Además, la victimización evidencia una problemática histórica dentro del sistema penal: durante mucho tiempo la víctima fue considerada únicamente como un medio de prueba. Su participación se limitaba a denunciar el hecho o rendir declaración, mientras la atención principal se centraba en el delincuente. La victimología surge para corregir esta situación y reivindicar los derechos de la víctima a la verdad, la justicia y la reparación, reconociendo su papel dentro del proceso penal (Márquez Cárdenas, 2011).
Comprender el concepto de victimización también permite analizar por qué algunas personas presentan mayores niveles de vulnerabilidad frente al delito. Factores como la edad, el contexto social, la desigualdad económica o la falta de redes de apoyo pueden influir en la forma en que se experimenta el daño. Por ello, la victimología no solo estudia el hecho delictivo, sino también las condiciones sociales que favorecen la existencia de víctimas y la manera en que la sociedad responde ante ellas.
Otro aspecto relevante es que la victimización no afecta únicamente a la persona directamente perjudicada. La familia, el entorno cercano e incluso la comunidad pueden experimentar temor, desconfianza o inseguridad tras un hecho delictivo. En este sentido, el fenómeno adquiere una dimensión social, ya que el delito altera la convivencia y la percepción colectiva de seguridad.
En consecuencia, analizar la victimización resulta fundamental para la criminología contemporánea, pues permite comprender el delito desde una perspectiva más humana. No basta con explicar por qué alguien delinque; también es necesario estudiar cómo se puede evitar el sufrimiento de las víctimas y cómo deben actuar las instituciones para brindarles protección y acompañamiento adecuados.
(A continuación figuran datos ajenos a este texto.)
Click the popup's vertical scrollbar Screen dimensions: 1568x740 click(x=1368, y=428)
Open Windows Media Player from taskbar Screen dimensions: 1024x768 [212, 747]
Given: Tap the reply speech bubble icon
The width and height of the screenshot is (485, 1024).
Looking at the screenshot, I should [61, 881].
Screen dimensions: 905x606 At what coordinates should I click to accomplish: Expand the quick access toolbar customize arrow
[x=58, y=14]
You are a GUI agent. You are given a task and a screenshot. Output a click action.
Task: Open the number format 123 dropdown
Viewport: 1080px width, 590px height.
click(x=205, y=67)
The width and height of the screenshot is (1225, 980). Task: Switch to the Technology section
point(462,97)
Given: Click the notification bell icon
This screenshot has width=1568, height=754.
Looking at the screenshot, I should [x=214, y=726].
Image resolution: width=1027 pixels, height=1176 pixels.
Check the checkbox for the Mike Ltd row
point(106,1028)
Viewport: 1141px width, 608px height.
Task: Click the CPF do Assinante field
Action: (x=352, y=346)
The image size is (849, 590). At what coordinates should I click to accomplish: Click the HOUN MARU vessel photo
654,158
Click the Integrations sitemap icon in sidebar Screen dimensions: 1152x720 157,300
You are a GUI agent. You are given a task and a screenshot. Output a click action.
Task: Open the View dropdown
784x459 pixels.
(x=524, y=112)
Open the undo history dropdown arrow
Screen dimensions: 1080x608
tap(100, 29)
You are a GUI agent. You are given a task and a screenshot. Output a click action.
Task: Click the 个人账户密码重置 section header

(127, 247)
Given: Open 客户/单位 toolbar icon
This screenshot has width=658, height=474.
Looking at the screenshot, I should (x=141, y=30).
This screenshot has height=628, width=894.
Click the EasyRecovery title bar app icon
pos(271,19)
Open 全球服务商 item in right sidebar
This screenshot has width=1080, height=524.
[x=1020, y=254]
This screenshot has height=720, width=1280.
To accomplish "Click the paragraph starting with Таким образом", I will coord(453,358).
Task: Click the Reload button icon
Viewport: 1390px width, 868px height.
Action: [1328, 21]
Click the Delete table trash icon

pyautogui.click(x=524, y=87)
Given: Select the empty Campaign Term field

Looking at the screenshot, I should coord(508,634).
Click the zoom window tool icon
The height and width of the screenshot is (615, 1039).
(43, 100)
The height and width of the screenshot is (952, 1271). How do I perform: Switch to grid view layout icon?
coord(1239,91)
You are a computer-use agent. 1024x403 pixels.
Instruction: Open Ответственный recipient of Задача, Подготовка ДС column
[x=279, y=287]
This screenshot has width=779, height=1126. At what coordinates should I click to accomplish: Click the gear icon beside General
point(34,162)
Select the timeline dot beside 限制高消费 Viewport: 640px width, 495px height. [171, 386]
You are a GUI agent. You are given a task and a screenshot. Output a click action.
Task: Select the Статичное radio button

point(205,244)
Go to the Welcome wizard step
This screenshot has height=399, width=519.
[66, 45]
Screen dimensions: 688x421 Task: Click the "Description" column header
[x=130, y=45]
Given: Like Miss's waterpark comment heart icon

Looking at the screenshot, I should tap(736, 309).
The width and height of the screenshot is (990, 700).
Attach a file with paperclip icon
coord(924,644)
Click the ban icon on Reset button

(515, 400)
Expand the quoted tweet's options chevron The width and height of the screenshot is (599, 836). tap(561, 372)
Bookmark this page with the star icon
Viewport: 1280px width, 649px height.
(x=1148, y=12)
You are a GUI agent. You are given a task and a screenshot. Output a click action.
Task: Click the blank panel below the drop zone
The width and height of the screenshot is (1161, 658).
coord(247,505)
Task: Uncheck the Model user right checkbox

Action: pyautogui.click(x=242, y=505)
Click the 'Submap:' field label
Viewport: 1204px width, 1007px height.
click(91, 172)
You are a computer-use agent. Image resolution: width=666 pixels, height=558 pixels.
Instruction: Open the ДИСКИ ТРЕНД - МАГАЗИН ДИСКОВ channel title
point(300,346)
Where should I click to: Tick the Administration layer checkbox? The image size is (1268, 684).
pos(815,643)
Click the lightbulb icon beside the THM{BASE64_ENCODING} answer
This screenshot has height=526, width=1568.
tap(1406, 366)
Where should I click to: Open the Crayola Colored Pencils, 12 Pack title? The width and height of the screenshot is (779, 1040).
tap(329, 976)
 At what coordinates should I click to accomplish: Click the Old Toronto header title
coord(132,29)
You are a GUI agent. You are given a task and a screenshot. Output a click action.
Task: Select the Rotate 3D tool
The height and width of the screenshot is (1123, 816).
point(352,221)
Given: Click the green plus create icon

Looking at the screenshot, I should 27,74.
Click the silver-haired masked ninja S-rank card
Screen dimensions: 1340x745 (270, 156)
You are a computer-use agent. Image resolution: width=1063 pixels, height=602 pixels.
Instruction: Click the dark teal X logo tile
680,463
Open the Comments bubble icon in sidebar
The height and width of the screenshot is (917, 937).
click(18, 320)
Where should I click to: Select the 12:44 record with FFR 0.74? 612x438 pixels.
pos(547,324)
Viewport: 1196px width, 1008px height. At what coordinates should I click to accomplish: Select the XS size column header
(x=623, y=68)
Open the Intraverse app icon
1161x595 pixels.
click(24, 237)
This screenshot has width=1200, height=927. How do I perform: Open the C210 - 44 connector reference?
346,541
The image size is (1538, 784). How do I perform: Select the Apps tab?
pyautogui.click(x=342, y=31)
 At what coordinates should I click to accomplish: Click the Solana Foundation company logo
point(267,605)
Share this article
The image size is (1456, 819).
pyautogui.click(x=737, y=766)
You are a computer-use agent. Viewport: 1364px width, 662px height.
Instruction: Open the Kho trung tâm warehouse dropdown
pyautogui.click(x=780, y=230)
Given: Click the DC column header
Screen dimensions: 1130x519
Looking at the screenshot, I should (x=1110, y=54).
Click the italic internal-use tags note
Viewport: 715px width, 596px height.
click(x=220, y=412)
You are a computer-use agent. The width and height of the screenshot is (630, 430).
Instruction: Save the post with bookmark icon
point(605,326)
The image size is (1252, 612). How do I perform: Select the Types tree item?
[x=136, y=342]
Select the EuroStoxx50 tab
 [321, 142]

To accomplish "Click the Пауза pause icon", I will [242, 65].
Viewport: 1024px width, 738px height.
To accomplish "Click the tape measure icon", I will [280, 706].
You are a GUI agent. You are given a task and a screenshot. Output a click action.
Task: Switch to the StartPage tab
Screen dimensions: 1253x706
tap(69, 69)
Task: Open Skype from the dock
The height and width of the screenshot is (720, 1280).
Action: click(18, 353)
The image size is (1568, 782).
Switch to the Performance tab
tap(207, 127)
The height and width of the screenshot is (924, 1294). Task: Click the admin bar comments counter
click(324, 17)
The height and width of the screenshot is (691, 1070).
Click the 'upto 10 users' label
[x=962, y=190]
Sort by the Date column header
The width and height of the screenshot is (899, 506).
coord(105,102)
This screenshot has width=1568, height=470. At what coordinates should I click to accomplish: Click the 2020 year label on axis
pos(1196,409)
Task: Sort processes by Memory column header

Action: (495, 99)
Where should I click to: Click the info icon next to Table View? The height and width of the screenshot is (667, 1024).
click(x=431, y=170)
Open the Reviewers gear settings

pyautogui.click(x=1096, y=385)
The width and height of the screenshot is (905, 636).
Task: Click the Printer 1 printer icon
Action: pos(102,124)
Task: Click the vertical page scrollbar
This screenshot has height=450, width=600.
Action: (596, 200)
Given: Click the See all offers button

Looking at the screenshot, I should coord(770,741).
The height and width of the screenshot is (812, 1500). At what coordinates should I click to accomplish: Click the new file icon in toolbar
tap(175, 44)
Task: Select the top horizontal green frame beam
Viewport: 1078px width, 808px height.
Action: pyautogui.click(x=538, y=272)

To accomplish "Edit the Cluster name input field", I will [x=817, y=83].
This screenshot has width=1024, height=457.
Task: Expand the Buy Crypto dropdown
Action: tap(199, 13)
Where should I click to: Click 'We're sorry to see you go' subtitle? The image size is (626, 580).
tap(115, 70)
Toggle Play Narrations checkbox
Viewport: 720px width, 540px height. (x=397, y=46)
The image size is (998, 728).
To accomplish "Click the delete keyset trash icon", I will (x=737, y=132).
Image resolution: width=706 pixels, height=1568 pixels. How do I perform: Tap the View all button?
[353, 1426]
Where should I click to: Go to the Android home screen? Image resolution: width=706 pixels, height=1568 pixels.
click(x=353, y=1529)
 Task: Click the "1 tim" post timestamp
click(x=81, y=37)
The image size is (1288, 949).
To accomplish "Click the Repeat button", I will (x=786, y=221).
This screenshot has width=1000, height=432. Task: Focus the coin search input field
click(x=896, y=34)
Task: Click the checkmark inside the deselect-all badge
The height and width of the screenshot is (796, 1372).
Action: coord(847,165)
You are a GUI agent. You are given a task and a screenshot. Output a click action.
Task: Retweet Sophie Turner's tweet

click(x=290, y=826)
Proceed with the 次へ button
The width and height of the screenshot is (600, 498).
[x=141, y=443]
Concluyendo así que la victimización es un proceso complejo que abarca todas las consecuencias que enfrenta la persona afectada por un delito. Su estudio permite visibilizar a la víctima dentro del sistema de justicia y comprender que el fenómeno criminal no solo implica una violación a la ley, sino un impacto profundo en la vida humana y social. La victimología, al centrarse en este análisis, aporta herramientas para construir respuestas institucionales más sensibles y eficaces frente al delito.
Referencia bibliográfica
Márquez Cárdenas, A. E. (2011). La victimología como estudio: Redescubrimiento de la víctima para el proceso penal. Prolegómenos. Derechos y Valores, 14(27), 27–42.